* TASKS TO COMPLETE *
#1 Translate this sentence from the reflection on suffering into Spanish: "When I went to Haiti, I saw overwhelming devastation of all sorts."
#2 Pick up the reflection on suffering and write what comes next after its last sentence.

* SELECTED EXTRACT *
━━━━━━

However, when I am in a place of difficulty, and I am preaching the truth to myself, comparing my sufferings can be a good thing.  It is healthy for me, at least, to realize how blessed I am.  There are people in the world who do not have food, shelter, water, a livelihood, health, and plenty of other things.  I am filthy stinking rich in comparison to most of the world.  And not because I earned it, but because of who I was born to.  When I went to Haiti, I saw overwhelming devastation of all sorts.  One of the things that sticks with me is a man who lost two children, but rejoiced that his third was alive!  In Haiti, especially in the worship services, I saw that suffering and joy were not mutually exclusive.  And the relative bigness of some of their sufferings in comparison to mine allows me sometimes to take a deep breath and know that it's not the end of the world.  It is good to be invaded by realities bigger than the small world I allow myself to be focused on when I am focused only on myself.

For I consider that the sufferings of this present time are not worth comparing with the glory that is to be revealed to us.  (Romans 8:18)  What is coming for us is so much bigger than what we are going through now.  The glory that is to be revealed to us is going to be awesome in the strongest sense of the word.  Take everything you are going through right now and place it on a scale against God's eternal glory, and it is not even feathers!

━━━━━━

* ENTRIES SHOWN *
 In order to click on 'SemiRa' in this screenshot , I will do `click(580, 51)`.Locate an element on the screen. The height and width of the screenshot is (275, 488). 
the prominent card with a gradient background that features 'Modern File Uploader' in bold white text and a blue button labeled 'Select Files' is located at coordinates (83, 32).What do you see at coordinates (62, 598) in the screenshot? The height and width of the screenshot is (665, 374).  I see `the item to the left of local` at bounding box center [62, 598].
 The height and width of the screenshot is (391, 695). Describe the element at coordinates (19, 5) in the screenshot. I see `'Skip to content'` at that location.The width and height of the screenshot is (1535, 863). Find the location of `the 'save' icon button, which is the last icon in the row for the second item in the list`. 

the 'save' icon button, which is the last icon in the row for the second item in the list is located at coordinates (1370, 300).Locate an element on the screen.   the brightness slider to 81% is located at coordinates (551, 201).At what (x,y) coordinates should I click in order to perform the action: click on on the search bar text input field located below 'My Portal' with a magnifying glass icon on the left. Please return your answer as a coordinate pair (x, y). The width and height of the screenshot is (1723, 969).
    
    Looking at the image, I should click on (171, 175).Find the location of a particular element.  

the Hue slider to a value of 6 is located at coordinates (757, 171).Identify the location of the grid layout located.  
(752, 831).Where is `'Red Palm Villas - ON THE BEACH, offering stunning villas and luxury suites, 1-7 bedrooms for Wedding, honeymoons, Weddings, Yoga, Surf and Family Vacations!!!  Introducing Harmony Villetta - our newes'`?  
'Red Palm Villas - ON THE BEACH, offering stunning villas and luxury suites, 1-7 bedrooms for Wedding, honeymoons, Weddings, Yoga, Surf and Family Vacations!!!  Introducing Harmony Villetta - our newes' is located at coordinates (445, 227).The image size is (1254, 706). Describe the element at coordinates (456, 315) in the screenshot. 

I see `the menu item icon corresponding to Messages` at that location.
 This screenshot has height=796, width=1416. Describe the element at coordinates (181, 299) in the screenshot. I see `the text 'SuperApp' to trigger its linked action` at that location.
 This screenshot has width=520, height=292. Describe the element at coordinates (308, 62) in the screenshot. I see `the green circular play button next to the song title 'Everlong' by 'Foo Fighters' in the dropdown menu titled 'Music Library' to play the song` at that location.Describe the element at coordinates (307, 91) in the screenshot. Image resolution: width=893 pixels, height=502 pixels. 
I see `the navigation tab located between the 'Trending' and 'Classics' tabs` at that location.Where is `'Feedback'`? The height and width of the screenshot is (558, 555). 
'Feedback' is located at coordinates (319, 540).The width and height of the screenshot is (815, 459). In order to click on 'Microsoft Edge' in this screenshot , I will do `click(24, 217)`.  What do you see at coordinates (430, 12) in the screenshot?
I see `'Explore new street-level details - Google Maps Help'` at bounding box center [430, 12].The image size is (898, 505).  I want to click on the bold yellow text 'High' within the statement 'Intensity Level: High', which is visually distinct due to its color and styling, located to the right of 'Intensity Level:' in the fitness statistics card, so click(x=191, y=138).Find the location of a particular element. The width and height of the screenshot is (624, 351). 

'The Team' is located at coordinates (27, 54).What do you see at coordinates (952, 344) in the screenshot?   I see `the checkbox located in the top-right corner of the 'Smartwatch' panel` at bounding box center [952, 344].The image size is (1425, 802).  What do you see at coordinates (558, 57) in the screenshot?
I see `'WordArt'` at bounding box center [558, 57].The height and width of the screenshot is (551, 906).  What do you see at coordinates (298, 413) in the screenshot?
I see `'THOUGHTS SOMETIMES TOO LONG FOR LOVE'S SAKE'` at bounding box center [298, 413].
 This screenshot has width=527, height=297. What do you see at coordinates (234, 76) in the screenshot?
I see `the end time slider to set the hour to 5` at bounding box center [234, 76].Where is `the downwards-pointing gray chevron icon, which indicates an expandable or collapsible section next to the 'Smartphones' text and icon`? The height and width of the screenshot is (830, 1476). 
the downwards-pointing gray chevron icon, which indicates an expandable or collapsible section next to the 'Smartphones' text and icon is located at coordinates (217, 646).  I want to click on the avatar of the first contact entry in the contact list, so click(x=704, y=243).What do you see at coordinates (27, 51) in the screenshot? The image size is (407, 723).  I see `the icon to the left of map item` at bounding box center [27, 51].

━━━━━━

* THE RESPONSES *
#1 Cuando fui a Haití, vi una devastación abrumadora de todo tipo.

#2
The flip side of this comparison - and it's so lopsided that it's apparently not even worth the comparison - is a very sobering reality.  Some humans will die and enter eternal damnation separated from Christ in hell.  God's wrath will rightly visit them for eternity.  Millions slip unexpectedly over this waterfall into eternity every year, and none of our sufferings compare to the sufferings of hell.  When I believe I am suffering here and now, it is good to consciously bring before my mind that I really deserve an eternal suffering that is a trillion trillion times worse than this, but that by God's grace alone I have been saved.  Therefore, since we have been justified by faith, we have peace with God through our Lord Jesus Christ.  Hallelujah!

Since suffering is ultimately a consequence of original and ongoing sin, I think our sufferings can be taken as a clue to the seriousness with which God takes sin, and our sufferings are occasions for repentance.  They remind us that God's wrath is real, and therefore we should take the reality of hell seriously, to avoid it ourselves and to have urgency in warning others (within the context of the whole Gospel).

While the earthquake in Haiti may not have been God's specific judgment on Haiti for a specific sin committed, it is nevertheless evidence of God's judgment on sin, and our response should be repentance, not an investigation into the sins of Haiti.  When the Tower of Siloam fell on some unsuspecting folks and Jesus was asked about it, his instructions were simple: repent.

Fourth, our God knows suffering as an insider.  This is more comforting than anything I have said thus far, I believe.  God did not exempt himself from the sufferings of his children, but he allowed himself to undergo them all.  He is a High Priest who can sympathize.  He was tempted in every way as we are, yet without sin.  He was homeless, mocked, betrayed, spit on, deserted, rejected, laughed at, and crucified.  Physically and emotionally Jesus suffered greatly.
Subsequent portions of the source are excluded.